Types of cell division
- Bipartition or binary division. As we have seen, it occurs when two identical daughter cells originate from the mother cell. Karyokinesis occurs first and then, in animal cells, the cytoplasm is strangled, until cytokinesis occurs. In plant cells, this process is carried out by septification.
- Pluripartition or multiple division. The nucleus divides several times and cytokinesis occurs , resulting in more than two daughter cells from the original cell.
- Budding. A bulge called a yolk occurs in the cytoplasm. The nucleus of the progenitor cell divides and one of the daughter nuclei passes into the yolk. Then, a membrane separates the two nuclei, leaving a daughter cell much smaller than the parent cell.
- Sporulation. The progenitor cell surrounds itself with a covering that insulates it from the outside. The nucleus then divides several times without cytokinesis, and each daughter nucleus is surrounded by cytoplasm, plasma membrane, and envelope.

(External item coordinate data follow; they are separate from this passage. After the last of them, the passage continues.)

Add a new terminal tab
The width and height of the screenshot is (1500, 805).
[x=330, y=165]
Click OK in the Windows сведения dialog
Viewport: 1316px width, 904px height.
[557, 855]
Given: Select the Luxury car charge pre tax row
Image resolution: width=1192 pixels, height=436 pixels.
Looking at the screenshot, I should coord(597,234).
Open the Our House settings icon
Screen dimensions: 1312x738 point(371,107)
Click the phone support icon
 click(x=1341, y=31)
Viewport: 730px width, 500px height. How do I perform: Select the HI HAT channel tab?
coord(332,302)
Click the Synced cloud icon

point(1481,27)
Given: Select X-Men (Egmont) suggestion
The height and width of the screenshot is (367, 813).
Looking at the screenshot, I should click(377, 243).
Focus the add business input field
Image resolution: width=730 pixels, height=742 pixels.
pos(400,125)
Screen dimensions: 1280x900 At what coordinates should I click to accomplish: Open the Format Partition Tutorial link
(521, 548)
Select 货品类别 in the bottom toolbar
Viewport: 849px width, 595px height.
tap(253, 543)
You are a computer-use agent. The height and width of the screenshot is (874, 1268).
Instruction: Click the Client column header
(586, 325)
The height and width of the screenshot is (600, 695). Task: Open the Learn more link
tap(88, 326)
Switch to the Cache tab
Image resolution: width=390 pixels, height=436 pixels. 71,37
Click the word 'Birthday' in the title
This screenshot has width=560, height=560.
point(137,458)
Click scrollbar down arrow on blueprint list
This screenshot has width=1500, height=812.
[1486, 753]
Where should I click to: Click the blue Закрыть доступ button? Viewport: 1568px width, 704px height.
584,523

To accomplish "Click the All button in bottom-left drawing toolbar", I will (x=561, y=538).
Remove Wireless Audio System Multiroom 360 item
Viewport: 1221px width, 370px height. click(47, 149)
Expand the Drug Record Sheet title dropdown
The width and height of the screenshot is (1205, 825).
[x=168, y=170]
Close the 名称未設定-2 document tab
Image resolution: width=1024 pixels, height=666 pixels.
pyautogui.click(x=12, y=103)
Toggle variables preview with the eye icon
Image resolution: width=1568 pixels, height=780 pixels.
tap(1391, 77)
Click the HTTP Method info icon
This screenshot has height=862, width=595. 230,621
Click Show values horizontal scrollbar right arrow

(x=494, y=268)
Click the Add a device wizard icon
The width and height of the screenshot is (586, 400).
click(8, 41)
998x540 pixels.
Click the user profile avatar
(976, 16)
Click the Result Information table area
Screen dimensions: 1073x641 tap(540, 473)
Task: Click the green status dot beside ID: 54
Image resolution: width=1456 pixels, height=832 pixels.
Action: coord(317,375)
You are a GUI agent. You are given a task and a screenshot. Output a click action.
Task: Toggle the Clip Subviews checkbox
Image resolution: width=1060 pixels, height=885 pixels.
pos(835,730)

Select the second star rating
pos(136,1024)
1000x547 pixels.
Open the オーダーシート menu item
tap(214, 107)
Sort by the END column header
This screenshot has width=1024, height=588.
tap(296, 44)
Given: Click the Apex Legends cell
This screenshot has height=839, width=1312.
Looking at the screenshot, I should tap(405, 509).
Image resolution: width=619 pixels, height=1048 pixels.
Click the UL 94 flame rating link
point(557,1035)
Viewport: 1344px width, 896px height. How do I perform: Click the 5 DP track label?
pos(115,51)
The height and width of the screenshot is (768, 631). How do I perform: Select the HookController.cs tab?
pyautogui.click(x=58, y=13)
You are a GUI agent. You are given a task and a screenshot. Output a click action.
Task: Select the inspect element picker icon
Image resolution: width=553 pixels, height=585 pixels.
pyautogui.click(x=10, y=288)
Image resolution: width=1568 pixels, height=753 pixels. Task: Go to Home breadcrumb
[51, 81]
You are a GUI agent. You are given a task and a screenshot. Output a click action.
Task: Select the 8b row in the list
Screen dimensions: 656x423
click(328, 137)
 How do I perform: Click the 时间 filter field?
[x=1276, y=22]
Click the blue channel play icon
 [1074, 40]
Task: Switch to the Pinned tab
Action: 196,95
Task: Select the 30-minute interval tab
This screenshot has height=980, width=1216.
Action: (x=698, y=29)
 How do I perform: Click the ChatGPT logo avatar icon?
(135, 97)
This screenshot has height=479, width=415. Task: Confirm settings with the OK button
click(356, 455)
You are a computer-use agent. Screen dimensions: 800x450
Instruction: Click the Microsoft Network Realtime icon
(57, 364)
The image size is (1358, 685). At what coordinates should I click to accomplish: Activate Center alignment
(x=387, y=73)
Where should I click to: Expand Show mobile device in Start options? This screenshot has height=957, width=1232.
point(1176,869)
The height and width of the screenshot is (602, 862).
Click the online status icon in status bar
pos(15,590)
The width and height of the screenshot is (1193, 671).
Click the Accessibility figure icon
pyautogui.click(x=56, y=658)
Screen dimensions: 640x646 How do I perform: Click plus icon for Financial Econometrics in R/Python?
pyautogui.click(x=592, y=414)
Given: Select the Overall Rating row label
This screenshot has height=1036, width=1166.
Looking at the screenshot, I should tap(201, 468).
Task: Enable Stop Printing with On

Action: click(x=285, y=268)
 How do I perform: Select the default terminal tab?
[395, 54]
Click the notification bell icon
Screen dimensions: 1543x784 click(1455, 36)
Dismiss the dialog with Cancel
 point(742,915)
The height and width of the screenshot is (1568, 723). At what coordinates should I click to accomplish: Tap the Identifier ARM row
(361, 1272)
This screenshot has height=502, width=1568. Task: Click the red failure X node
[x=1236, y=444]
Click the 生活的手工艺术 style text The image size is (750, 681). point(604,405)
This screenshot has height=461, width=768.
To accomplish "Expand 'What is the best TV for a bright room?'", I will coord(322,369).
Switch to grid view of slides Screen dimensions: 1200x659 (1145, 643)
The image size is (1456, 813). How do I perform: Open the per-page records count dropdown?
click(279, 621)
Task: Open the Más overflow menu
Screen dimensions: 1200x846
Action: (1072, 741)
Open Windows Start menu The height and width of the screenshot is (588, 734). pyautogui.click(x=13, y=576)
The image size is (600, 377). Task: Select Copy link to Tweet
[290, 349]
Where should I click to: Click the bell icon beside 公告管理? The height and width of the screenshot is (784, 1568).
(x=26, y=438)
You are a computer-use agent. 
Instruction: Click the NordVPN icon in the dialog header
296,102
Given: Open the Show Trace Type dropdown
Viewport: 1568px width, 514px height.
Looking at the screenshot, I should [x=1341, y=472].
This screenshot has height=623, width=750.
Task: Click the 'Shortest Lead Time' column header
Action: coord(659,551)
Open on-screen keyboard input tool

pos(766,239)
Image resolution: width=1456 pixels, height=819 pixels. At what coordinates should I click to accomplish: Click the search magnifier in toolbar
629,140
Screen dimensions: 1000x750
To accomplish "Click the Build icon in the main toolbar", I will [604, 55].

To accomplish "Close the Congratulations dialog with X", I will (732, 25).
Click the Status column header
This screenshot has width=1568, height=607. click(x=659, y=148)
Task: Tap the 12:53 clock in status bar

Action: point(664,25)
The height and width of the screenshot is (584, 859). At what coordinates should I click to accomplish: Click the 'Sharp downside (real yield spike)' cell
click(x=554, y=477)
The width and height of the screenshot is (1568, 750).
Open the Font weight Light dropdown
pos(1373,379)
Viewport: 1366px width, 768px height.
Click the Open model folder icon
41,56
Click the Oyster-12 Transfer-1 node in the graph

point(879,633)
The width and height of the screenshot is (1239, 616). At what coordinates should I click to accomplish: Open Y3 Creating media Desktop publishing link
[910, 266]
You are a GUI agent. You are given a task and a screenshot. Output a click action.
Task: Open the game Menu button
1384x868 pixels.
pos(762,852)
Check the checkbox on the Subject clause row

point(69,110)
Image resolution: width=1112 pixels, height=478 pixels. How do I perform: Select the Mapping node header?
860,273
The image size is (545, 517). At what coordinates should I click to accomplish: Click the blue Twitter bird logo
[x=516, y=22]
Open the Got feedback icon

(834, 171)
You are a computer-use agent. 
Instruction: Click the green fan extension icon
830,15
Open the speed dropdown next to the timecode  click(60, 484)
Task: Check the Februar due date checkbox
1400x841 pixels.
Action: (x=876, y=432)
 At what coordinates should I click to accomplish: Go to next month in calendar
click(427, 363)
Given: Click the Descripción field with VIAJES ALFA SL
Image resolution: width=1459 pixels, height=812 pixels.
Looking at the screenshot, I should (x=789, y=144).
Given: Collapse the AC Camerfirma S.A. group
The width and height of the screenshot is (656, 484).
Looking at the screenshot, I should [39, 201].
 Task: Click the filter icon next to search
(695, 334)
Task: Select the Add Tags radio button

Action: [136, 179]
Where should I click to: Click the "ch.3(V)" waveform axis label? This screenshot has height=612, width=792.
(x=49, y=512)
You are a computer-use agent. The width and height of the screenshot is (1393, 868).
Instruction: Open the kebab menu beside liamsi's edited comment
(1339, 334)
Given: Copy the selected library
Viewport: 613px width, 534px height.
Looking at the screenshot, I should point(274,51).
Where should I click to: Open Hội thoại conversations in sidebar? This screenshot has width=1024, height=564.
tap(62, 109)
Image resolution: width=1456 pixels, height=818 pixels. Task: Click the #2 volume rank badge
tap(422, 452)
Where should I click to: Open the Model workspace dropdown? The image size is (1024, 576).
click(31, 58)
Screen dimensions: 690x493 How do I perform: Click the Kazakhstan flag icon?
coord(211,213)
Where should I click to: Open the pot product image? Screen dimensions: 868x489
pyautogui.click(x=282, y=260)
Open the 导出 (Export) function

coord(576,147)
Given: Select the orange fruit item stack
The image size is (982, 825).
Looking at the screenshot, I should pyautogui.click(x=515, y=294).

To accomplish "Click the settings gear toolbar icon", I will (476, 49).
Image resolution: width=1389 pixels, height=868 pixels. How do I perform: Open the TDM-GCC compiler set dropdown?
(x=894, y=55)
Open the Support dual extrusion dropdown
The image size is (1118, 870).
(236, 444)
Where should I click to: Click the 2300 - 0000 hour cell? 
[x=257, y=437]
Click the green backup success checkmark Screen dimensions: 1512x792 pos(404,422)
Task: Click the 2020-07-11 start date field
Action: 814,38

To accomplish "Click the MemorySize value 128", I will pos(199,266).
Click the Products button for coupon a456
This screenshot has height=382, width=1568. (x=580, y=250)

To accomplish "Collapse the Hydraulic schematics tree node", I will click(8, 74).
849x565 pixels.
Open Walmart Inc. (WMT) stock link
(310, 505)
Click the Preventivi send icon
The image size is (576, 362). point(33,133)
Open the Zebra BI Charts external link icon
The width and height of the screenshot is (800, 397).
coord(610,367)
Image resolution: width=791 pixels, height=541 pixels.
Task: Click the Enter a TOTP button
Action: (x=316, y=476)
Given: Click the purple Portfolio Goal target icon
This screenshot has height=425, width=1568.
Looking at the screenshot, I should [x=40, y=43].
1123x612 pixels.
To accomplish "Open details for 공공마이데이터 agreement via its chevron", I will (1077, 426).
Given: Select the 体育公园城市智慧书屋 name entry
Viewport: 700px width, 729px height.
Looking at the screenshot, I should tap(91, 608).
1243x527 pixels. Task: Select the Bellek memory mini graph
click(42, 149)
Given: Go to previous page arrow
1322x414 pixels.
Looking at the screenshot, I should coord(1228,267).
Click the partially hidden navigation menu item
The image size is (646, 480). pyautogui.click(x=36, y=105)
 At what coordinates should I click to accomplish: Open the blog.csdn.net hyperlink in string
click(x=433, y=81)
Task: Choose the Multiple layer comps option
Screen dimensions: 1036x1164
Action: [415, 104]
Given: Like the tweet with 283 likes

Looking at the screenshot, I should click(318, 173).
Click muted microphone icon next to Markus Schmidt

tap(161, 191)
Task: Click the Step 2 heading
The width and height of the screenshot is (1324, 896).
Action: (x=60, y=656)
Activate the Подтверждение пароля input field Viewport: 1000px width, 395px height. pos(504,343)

When the covering of the mother cell is broken, these daughter cells or spores will be released, and when they find a suitable environment they will uncrypt to develop their functions, grow and reproduce.
Biological importance of mitosis
The purpose of mitosis is to preserve the genetic material of the cell and distribute it between its two daughter cells. Thus, the two resulting cells are the same as the mother.